*** Information given ***
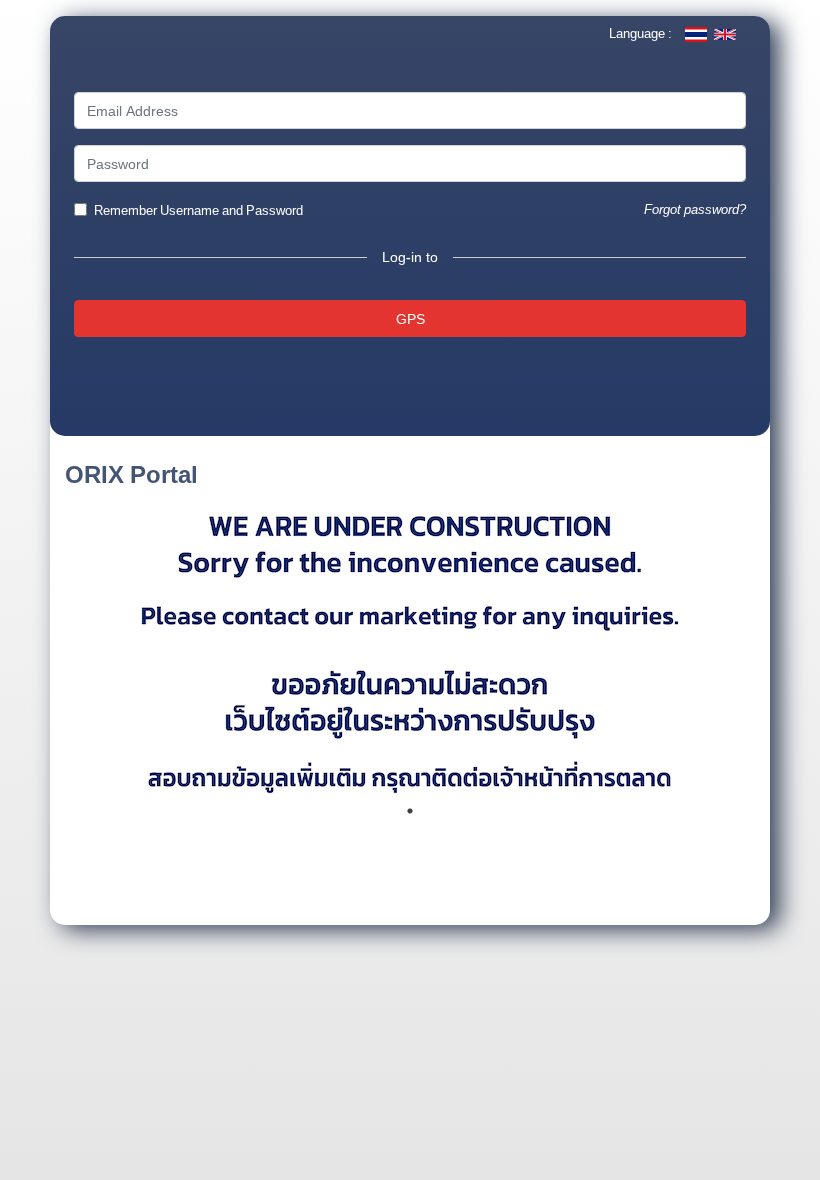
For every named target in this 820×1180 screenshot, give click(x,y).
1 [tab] (410, 811)
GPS (410, 318)
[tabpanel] (410, 646)
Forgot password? (695, 209)
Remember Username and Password (198, 210)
*** End of Information given ***
» **Exercise requirements**: Although the records contain pictures, transcribe only their text, exactly as written.

» **Response box**:
For every named target in this 820×1180 screenshot, give click(x,y).
1 [tab] (410, 811)
GPS (410, 318)
[tabpanel] (410, 646)
Forgot password? (695, 209)
Remember Username and Password (198, 210)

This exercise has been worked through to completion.